En buvant mon thé, ce matin, je m’interroge. C’est quoi, une fake news ? Et je m’interroge depuis la France. Par voie de conséquence, c’est de ce pays dont je parle.

Sûrement n’aurais-je pas réponse à toutes mes questions, et entre nous encore heureux : on n’est jamais trop modeste. Ainsi, toi, aimable lecteur qui aventurerait tes yeux ici, n’hésite pas à commenter et à partager ton savoir. Car on n’est jamais trop intelligent.

Depuis quand parle-t-on de « fake news »  ?

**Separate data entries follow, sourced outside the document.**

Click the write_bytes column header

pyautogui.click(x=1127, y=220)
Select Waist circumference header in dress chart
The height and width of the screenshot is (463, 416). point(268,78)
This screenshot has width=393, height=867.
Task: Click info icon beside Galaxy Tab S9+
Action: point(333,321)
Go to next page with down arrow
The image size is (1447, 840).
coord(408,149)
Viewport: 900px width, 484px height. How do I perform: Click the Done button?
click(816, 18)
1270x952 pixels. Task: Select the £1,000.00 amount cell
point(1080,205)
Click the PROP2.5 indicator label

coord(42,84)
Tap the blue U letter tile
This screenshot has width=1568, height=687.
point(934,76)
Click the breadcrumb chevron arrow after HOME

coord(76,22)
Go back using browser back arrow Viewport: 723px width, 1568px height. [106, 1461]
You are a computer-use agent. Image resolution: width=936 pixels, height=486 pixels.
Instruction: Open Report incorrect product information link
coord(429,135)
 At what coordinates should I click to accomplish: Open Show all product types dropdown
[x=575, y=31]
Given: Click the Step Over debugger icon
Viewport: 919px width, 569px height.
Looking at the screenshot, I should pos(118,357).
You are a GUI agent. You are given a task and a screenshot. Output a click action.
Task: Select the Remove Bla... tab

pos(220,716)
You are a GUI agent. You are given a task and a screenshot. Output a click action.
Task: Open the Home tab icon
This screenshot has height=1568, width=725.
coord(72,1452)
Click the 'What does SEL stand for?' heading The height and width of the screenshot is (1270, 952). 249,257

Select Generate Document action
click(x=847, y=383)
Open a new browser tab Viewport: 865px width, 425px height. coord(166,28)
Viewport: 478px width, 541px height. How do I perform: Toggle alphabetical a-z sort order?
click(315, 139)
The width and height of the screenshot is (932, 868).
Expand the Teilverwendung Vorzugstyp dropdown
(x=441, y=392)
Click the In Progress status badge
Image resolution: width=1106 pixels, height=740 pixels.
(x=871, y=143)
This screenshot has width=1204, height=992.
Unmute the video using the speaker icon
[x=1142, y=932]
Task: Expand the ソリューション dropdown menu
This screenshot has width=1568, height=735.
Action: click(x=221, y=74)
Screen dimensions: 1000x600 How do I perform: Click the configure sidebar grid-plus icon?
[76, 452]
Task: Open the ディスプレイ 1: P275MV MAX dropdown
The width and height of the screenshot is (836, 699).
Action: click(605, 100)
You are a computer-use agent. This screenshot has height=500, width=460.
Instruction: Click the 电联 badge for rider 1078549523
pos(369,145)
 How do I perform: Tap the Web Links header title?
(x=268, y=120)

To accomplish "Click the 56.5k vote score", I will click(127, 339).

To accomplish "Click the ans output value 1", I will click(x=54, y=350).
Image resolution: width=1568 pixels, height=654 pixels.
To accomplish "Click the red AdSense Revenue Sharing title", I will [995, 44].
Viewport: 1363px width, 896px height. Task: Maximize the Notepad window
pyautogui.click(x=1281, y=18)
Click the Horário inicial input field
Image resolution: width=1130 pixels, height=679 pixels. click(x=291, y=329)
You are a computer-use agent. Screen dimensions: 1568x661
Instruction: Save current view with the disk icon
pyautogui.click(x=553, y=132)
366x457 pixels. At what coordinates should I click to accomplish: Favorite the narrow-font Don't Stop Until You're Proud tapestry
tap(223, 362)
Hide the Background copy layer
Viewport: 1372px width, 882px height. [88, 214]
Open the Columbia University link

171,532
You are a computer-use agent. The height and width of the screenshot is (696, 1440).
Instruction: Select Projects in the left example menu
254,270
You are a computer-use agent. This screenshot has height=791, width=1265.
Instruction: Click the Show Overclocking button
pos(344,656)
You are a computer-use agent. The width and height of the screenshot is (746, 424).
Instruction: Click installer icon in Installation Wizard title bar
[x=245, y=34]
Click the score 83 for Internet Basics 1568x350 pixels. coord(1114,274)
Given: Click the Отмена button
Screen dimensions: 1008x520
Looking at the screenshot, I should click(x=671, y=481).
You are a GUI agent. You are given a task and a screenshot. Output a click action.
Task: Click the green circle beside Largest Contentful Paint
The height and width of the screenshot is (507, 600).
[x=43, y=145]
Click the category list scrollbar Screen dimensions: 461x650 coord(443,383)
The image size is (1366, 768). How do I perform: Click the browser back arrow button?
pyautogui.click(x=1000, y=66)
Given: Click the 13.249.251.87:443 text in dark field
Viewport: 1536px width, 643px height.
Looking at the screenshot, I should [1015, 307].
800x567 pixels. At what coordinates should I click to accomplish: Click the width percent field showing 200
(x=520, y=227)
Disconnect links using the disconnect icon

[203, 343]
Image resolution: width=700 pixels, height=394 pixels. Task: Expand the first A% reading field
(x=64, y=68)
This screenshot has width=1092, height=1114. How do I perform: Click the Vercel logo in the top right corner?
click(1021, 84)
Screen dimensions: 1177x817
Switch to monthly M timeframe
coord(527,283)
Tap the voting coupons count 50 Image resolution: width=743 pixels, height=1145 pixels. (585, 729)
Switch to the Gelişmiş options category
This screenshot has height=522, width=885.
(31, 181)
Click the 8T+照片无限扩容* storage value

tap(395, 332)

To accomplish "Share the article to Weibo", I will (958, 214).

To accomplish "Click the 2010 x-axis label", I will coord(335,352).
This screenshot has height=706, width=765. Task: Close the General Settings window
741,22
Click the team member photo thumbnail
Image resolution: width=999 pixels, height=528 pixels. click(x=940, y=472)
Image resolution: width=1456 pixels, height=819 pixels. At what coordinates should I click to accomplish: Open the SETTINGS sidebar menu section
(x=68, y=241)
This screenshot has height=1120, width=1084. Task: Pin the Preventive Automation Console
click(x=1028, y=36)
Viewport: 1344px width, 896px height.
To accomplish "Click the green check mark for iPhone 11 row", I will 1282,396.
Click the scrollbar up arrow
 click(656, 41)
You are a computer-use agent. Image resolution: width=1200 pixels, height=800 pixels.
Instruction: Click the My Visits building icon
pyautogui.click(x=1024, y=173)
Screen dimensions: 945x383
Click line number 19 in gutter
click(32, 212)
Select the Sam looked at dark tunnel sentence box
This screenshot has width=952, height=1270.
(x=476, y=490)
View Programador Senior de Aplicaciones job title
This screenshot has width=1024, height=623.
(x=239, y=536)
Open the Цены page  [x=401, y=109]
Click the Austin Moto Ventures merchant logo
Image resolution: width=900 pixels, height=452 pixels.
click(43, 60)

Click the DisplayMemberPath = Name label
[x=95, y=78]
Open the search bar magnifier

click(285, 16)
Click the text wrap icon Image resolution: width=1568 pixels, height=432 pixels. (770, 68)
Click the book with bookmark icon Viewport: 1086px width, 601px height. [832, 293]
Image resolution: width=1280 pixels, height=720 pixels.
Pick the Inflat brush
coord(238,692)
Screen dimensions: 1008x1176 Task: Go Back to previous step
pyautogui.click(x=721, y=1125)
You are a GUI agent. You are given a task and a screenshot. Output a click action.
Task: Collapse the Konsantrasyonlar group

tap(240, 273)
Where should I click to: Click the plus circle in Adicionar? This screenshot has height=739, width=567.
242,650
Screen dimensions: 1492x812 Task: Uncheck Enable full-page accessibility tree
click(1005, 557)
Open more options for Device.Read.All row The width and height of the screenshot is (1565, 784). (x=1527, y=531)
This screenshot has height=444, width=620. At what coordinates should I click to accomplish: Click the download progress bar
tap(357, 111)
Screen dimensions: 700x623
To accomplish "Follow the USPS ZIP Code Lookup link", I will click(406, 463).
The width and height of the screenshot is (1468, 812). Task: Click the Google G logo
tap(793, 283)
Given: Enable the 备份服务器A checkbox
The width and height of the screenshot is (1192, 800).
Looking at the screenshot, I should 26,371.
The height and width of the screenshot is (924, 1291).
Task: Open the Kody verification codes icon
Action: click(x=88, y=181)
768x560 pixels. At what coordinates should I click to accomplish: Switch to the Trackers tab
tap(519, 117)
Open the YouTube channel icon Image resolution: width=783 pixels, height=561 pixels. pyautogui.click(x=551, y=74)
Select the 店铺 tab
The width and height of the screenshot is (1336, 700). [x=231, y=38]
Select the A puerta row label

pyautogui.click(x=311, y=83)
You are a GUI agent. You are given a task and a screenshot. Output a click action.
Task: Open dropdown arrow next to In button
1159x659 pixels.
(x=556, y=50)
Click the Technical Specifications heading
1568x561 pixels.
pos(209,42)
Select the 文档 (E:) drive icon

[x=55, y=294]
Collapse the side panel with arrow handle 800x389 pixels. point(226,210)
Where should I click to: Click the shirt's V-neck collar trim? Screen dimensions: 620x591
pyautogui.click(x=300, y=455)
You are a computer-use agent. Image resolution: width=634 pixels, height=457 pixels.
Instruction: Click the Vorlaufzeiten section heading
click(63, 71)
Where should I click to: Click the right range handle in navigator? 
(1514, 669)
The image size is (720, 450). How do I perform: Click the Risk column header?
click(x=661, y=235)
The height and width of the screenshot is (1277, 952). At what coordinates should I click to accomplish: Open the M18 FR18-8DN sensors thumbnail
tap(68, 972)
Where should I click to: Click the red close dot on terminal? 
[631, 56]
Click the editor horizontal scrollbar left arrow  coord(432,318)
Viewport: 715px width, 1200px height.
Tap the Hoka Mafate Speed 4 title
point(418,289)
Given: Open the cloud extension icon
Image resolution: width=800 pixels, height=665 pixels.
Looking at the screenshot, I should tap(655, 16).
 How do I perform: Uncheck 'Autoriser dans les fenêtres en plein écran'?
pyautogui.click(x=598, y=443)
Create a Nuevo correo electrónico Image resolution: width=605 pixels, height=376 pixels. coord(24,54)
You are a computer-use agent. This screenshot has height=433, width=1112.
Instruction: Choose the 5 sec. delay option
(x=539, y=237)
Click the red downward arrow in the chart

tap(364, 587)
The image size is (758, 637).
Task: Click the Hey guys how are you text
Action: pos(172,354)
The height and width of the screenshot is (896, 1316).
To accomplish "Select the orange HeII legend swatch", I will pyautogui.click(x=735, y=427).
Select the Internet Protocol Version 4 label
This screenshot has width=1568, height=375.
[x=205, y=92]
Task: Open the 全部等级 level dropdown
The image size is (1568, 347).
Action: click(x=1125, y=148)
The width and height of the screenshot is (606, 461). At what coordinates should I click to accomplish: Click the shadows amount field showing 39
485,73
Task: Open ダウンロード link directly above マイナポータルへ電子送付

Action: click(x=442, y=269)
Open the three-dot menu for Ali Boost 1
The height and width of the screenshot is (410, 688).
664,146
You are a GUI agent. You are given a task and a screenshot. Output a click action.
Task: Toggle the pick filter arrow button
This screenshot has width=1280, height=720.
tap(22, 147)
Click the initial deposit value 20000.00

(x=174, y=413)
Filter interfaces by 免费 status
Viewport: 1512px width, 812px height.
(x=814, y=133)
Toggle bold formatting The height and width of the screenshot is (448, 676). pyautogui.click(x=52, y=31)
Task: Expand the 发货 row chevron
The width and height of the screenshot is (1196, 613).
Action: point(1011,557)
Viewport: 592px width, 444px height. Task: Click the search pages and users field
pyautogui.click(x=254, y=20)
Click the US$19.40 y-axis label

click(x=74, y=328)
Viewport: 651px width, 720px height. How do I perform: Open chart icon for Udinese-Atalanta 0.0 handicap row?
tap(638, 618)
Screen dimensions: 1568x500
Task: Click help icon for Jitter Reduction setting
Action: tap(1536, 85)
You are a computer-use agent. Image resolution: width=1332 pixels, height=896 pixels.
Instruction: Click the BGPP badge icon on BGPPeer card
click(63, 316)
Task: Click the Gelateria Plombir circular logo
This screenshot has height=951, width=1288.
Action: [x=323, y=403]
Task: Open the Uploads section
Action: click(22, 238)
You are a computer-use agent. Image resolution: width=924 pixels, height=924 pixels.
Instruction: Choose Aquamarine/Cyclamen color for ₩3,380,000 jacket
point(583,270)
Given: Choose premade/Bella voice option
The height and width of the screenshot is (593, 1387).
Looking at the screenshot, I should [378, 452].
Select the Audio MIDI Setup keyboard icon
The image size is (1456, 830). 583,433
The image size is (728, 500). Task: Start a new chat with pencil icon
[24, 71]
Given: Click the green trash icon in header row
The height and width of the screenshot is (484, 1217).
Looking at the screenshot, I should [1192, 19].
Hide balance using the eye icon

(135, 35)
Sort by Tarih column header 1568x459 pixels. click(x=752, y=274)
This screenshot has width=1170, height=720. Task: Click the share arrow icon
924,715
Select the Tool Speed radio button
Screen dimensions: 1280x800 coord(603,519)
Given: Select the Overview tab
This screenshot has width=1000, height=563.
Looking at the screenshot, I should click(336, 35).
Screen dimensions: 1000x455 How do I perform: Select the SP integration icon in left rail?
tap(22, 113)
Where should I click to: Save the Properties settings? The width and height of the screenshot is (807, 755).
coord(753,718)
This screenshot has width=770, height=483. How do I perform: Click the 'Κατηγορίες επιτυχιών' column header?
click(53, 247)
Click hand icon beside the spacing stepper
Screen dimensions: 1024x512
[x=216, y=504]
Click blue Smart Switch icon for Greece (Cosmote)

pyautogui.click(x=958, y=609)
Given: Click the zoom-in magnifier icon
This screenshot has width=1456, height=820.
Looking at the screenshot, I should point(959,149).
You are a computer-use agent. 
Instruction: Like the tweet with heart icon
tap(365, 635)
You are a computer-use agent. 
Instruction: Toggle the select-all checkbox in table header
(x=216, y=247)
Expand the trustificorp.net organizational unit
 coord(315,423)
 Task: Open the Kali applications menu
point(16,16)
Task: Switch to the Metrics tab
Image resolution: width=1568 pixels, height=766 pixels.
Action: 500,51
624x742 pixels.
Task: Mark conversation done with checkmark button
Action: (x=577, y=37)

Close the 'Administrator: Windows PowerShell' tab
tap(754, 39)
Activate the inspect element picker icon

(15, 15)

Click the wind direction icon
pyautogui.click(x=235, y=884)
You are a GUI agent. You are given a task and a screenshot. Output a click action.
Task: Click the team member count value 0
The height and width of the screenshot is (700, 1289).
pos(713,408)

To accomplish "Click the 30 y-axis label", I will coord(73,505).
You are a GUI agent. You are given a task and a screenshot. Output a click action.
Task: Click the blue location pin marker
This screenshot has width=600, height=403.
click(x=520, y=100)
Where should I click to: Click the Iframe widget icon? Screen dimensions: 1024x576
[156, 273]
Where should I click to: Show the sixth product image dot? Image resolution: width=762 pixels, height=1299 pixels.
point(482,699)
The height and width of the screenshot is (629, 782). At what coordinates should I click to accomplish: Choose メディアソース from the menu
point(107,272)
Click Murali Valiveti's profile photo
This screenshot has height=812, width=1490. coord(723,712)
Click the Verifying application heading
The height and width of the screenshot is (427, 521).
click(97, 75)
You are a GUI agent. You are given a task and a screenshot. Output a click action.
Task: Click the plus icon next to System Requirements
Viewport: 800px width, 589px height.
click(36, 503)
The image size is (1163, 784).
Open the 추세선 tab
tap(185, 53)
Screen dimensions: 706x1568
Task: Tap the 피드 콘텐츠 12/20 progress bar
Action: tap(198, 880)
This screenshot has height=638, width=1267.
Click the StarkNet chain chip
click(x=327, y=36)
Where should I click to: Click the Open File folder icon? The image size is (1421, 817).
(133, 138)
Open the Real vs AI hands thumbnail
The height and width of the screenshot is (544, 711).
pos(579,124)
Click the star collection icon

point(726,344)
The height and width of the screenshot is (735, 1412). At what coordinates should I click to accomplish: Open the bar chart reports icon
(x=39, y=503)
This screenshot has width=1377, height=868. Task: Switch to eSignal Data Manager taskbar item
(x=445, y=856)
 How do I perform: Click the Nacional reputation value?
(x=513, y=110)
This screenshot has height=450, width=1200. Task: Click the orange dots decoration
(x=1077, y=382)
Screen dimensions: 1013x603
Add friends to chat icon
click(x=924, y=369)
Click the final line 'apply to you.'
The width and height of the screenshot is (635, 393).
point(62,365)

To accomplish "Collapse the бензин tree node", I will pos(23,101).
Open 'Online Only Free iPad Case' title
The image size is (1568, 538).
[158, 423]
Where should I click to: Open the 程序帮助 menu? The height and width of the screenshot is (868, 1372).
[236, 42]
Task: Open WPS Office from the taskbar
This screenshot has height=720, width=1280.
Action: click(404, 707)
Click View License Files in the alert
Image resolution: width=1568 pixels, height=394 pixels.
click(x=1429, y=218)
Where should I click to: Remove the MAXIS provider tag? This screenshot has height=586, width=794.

2016 : élections US et #pizzagate

L’élection présidentielle des Etats-Unis de 2016 donne Donald Trump vainqueur face à Hilary Clinton.
Un mois après sa défaite, le 8 décembre 2016, Hilary Clinton s’adresse au Congrès. Elle emploie le terme « fake news » pour parler des fausses informations qui inondent internet et les réseaux sociaux, et qui menaceraient la démocratie.

Si elle ne parle pas ici du rôle potentiel de ces « malicious fake news » dans le résultat de l’élection – et refuse de répondre aux questions des journalistes sur ce sujet – il faut tout de même rappeler que cette intervention a lieu 4 jours après l’arrestation d’Edgard Welch, 28 ans, qui avait déboulé avec un fusil d’assaut à la pizzeria Comet Ping Pong, à Washington. L’homme dit avoir agi ainsi pour libérer des enfants enfermés dans les sous-sols de la pizzeria, et qui seraient victimes d’un réseau pédophile organisé par des proches d’Hilary Clinton. Il a d’ailleurs admis n’avoir rien trouvé de tel sur place.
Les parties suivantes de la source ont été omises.